Beyond that, an all-but-directed verdict against the bank would be, as the embassy of Jordan warned in a formal note to the State Department early this month, “devastating” to Jordan and the entire region. Arab Bank plays a role in the Jordanian economy, comparable to that of Citibank, JPMorgan, Bank of America, Goldman Sachs, and Morgan Stanley — combined — in the U.S. economy. If Arab Bank should be forced into collapse, the impact on Jordan would be bigger than that of the 2008 financial crisis on the United States. Add in that one of the bank’s principal customers is the Jordanian government, and a principal stockholder is the pension fund for Jordanian-government employees. With the region in fiery turmoil, an existential threat to the kingdom could rapidly develop, in the process creating a massive new security threat to Israel as well.

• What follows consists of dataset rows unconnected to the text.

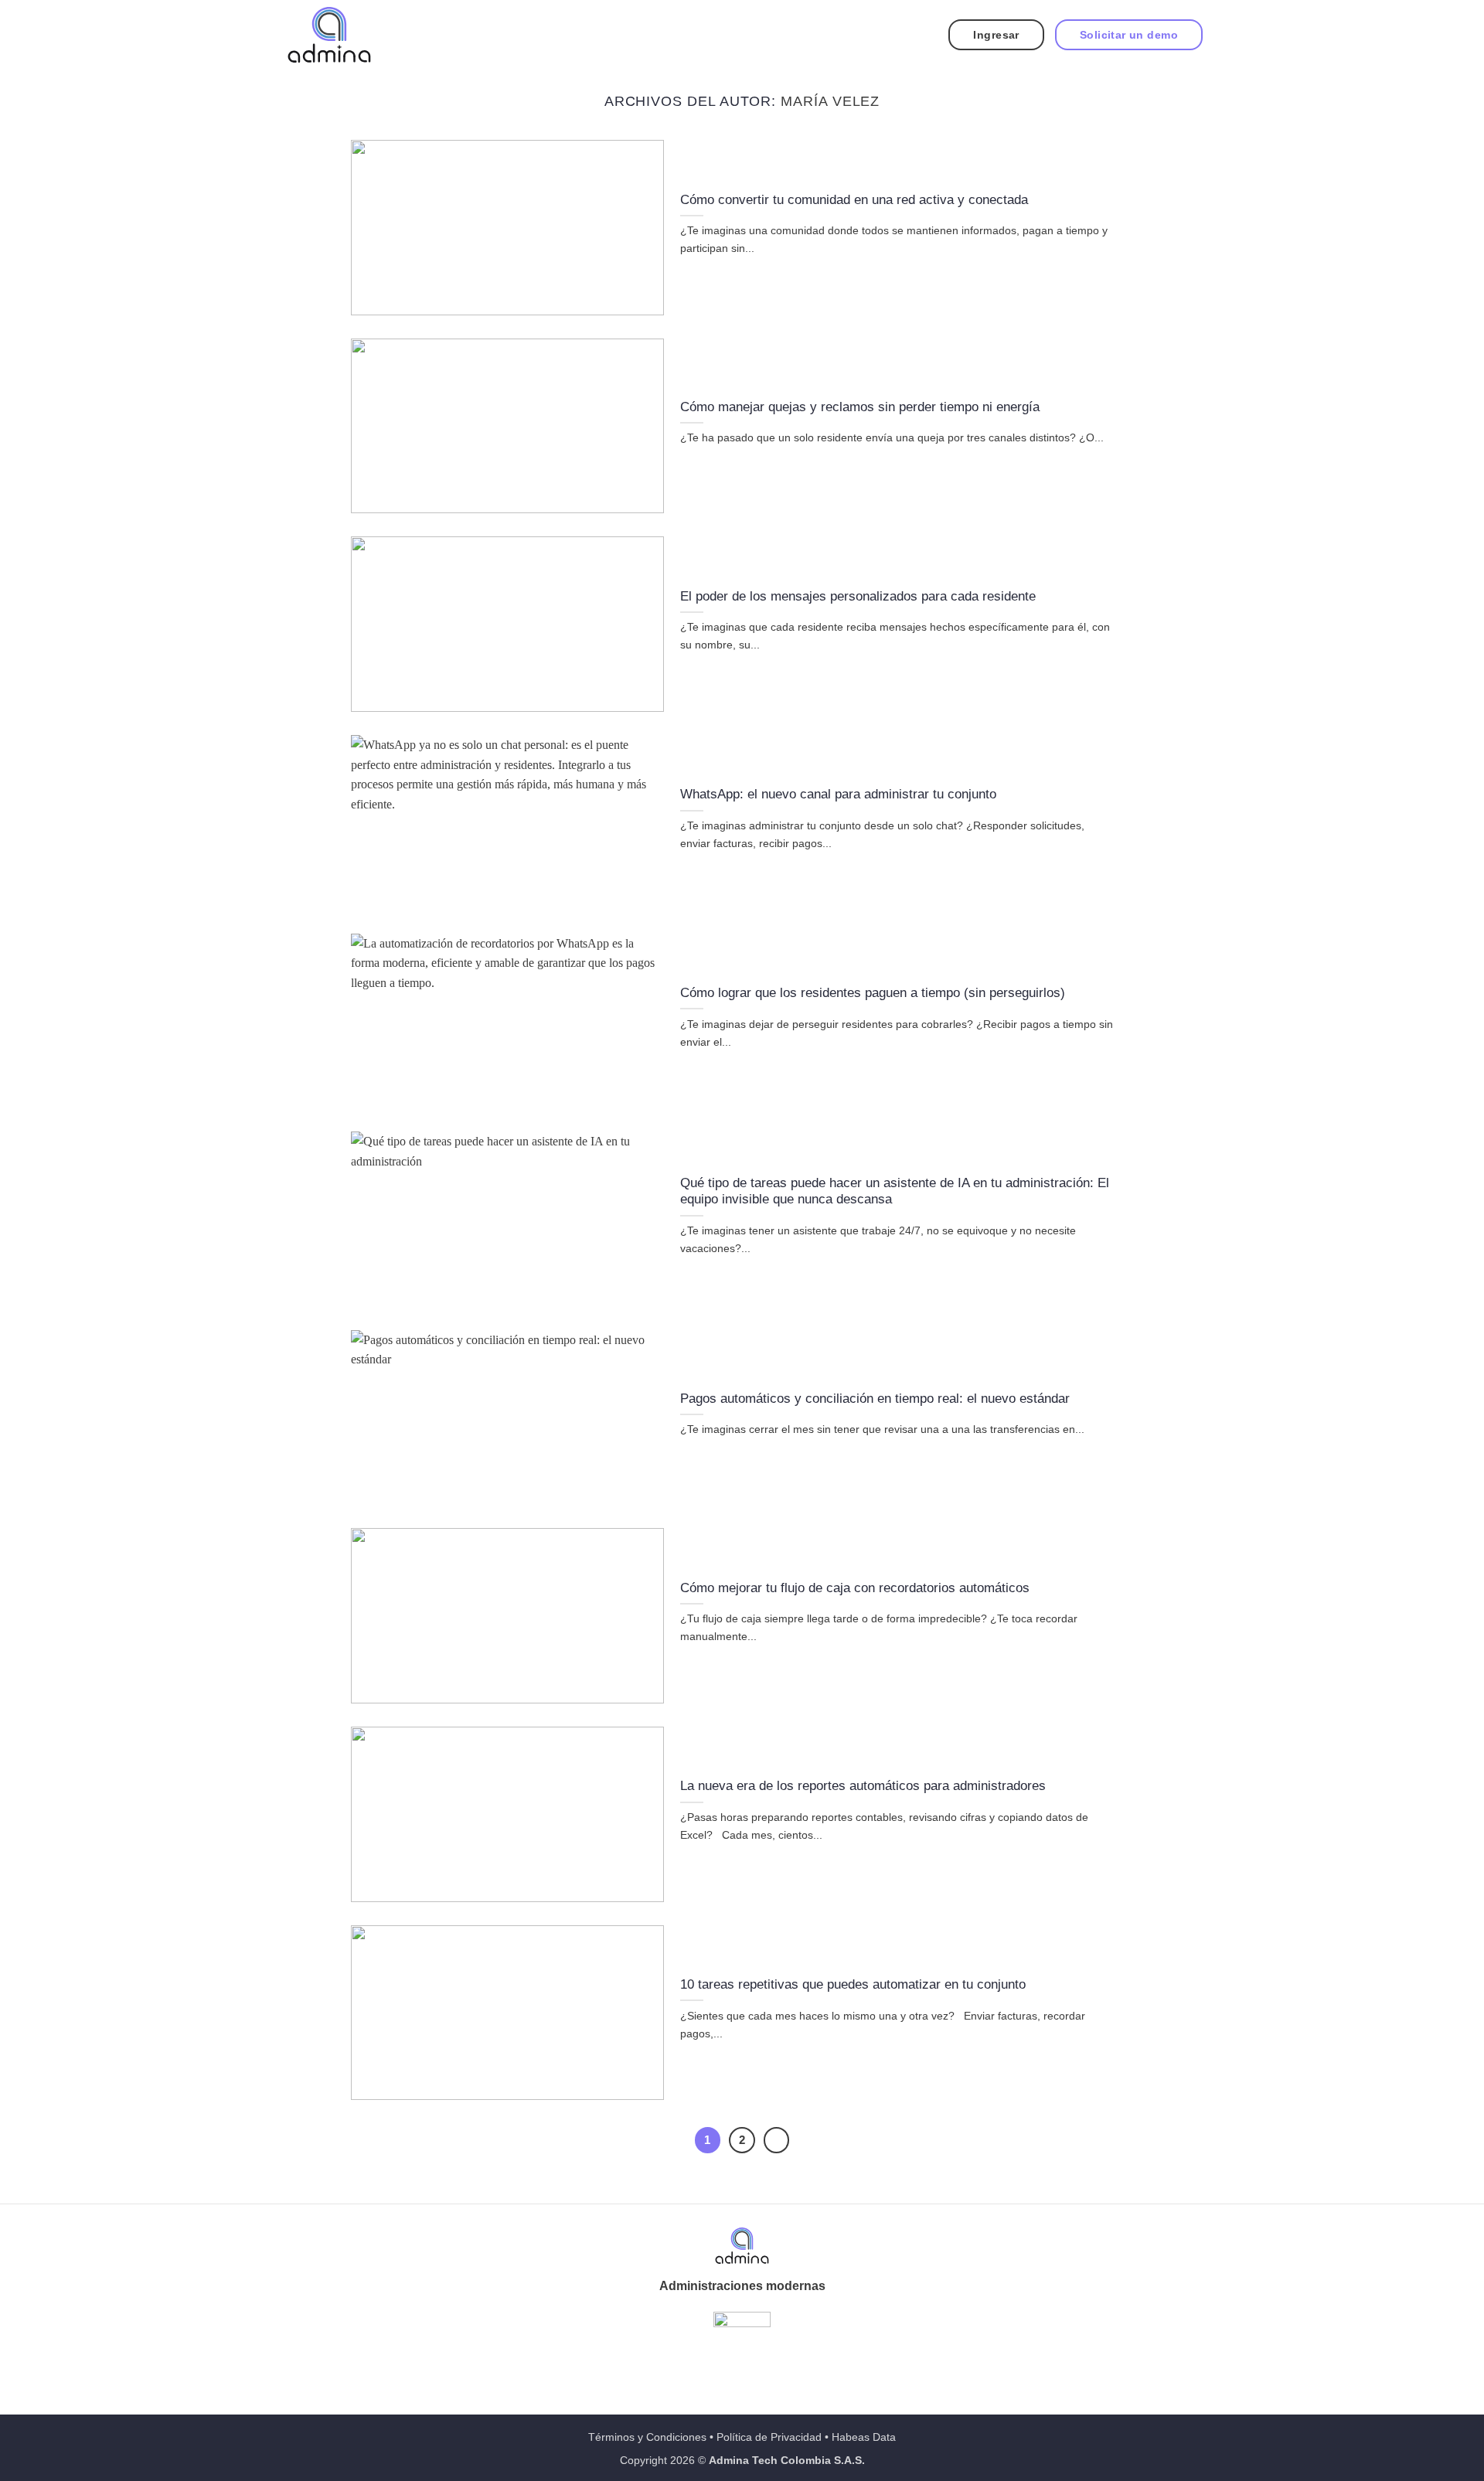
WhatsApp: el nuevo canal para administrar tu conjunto (838, 794)
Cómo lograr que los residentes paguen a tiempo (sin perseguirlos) (872, 992)
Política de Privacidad (769, 2437)
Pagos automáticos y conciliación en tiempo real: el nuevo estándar (877, 1398)
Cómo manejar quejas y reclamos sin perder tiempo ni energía (860, 407)
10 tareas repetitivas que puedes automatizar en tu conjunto (853, 1984)
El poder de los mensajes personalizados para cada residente (858, 596)
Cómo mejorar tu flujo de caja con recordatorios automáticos (856, 1588)
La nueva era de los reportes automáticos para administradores (866, 1785)
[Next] (777, 2140)
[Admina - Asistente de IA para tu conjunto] (329, 35)
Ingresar (996, 35)
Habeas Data (864, 2437)
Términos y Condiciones (647, 2437)
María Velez (830, 101)
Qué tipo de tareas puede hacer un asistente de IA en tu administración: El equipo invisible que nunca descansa (894, 1191)
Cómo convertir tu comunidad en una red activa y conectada (854, 199)
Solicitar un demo (1129, 35)
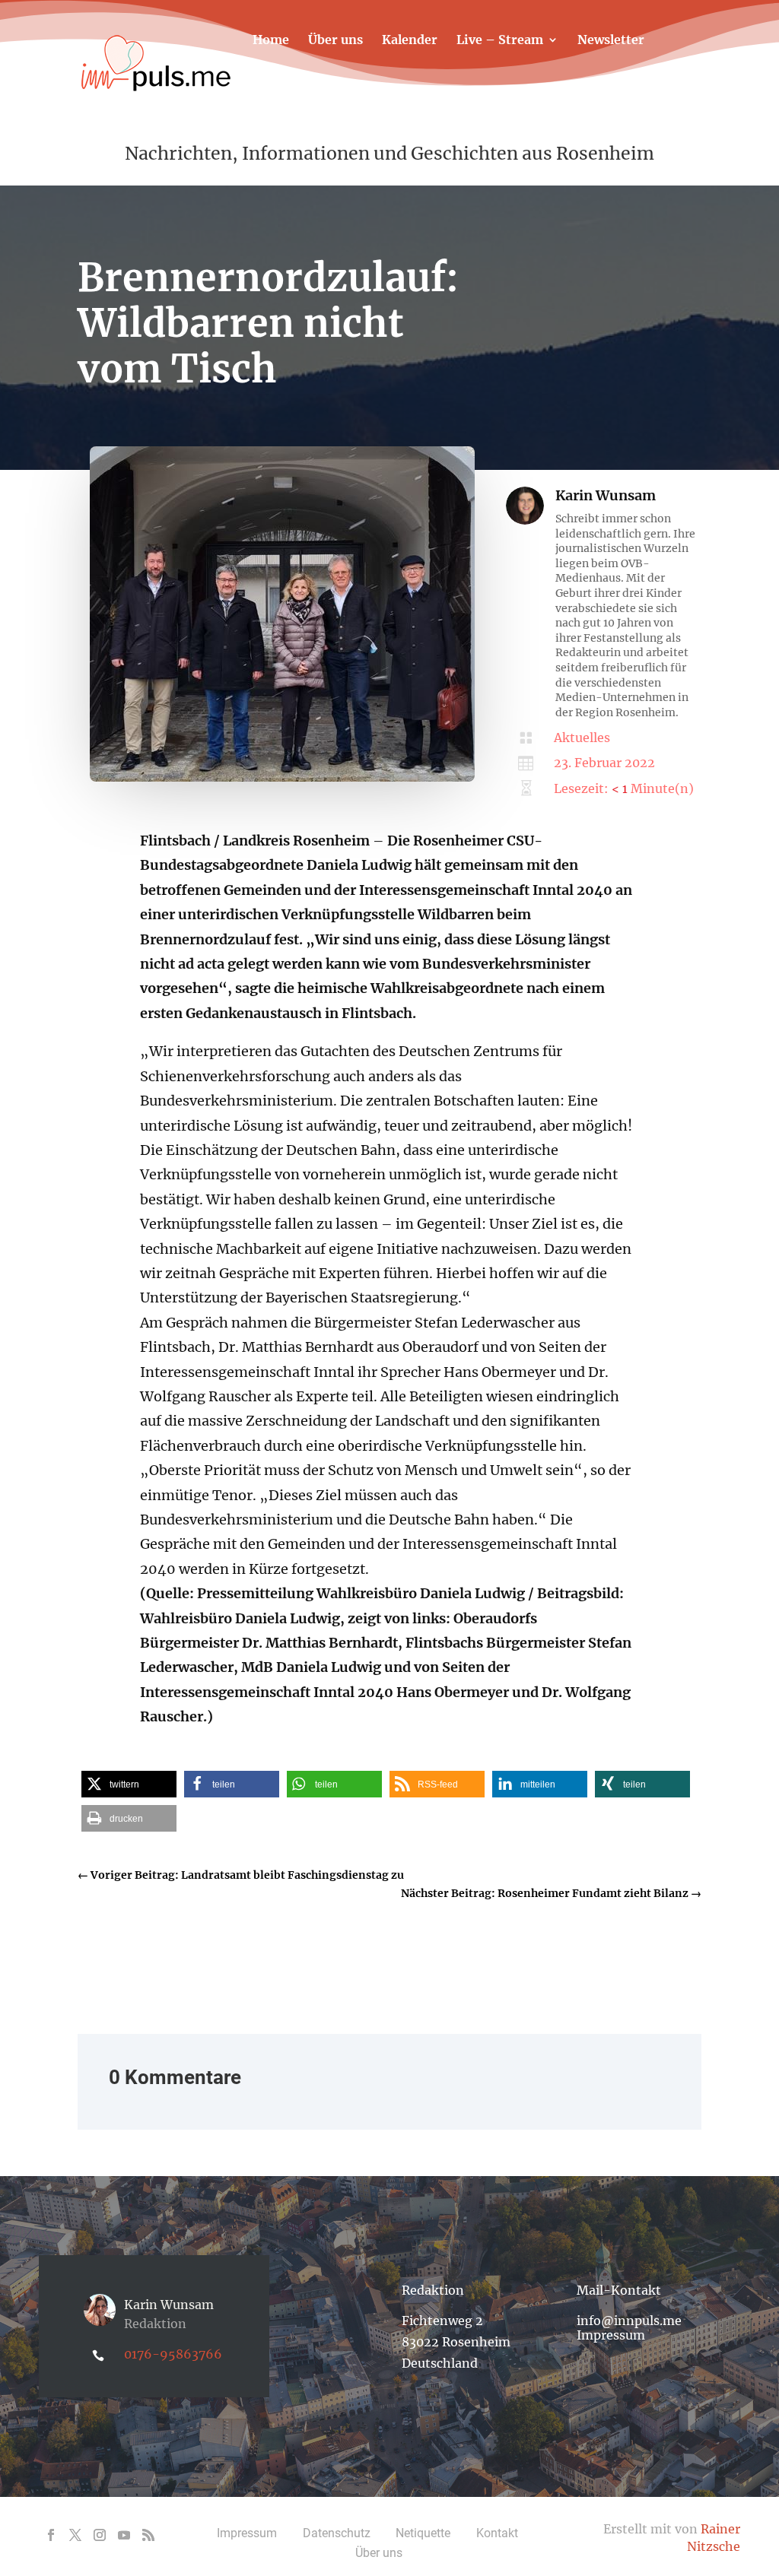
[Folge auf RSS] (148, 2535)
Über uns (335, 40)
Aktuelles (582, 737)
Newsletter (610, 40)
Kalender (409, 40)
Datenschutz (336, 2533)
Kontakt (278, 85)
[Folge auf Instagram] (99, 2535)
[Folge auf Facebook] (51, 2535)
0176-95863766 (173, 2354)
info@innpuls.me (629, 2320)
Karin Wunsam (605, 495)
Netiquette (423, 2533)
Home (271, 40)
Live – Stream (499, 40)
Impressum (611, 2335)
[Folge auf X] (75, 2535)
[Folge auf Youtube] (124, 2535)
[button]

Given these factors, recommending for review should have been an easy decision for the solicitor general, following the justices’ call for his views last October. Instead, he advised against taking the case because, he said, the district judge’s decision could be “evaluated on appeal” after trial. Whatever its formal legal merits, this judgment is badly mistaken.

In its myopia, the decision of the district judge is a good example of why the courts should stay out of foreign policy. On Thursday, the Supreme Court should affirm the wisdom of the Founders and vote to hear Arab Bank v. Linde.

— C. Dean McGrath Jr. is adjunct professor of law at the Georgetown University Law Center. He was deputy chief of staff to Vice President Dick Cheney in 2001–05 and associate counsel to President Ronald Reagan in 1986–89.